**TASK BRIEF**
Reproduce the following lines word for word, omitting the pictures from your answer.

**Screen grounding lines**
Start
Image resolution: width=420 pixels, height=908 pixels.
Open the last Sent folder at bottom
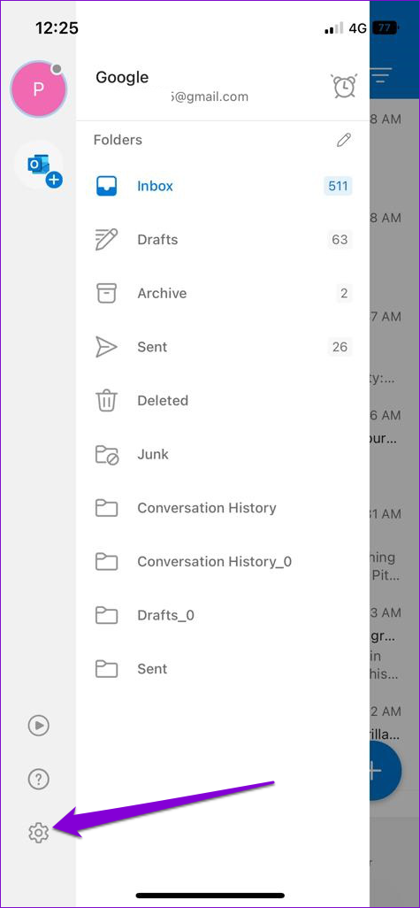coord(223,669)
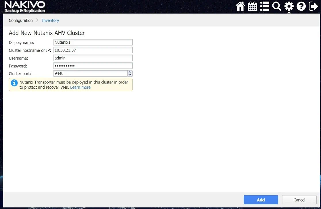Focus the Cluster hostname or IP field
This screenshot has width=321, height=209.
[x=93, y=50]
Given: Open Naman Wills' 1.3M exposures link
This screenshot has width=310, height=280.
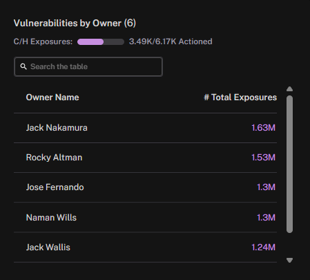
End
**SOLUTION TO THIS PROBLEM**
Image resolution: width=420 pixels, height=908 pixels.
Open the last Sent folder at bottom
coord(223,669)
Focus the Cluster hostname or IP field
This screenshot has width=321, height=209.
[x=93, y=50]
Given: Open Naman Wills' 1.3M exposures link
This screenshot has width=310, height=280.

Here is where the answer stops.